Report how many lines of the records below include the word "agent". Give nothing but the number.

+++ MATERIAL FOR THIS TASK +++

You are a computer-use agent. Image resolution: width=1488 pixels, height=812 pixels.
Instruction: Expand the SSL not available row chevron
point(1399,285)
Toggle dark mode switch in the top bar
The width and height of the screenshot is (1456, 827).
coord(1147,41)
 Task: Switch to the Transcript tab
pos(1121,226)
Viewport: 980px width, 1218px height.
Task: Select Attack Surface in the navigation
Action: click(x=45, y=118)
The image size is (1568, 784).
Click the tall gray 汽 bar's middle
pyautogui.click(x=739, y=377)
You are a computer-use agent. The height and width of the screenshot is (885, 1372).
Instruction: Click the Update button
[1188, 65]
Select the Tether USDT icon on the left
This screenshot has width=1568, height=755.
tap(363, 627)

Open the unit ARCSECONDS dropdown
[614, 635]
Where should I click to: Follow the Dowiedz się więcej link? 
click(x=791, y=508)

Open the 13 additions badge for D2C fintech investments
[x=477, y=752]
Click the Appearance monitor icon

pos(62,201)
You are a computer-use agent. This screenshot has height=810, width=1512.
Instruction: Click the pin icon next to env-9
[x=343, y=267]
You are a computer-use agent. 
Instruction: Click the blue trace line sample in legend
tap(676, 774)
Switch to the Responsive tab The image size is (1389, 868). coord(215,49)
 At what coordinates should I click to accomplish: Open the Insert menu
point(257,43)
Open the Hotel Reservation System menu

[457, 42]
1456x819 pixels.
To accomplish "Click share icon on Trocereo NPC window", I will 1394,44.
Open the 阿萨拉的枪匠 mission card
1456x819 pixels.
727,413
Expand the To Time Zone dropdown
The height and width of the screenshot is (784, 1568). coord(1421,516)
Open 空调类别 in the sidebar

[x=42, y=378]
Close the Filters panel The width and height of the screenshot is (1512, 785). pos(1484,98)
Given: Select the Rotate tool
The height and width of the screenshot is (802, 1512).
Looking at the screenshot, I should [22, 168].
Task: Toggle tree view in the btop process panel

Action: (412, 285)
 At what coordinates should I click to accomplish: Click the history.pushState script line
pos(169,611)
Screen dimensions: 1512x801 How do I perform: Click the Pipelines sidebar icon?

+++

# SOLVED PROBLEM
4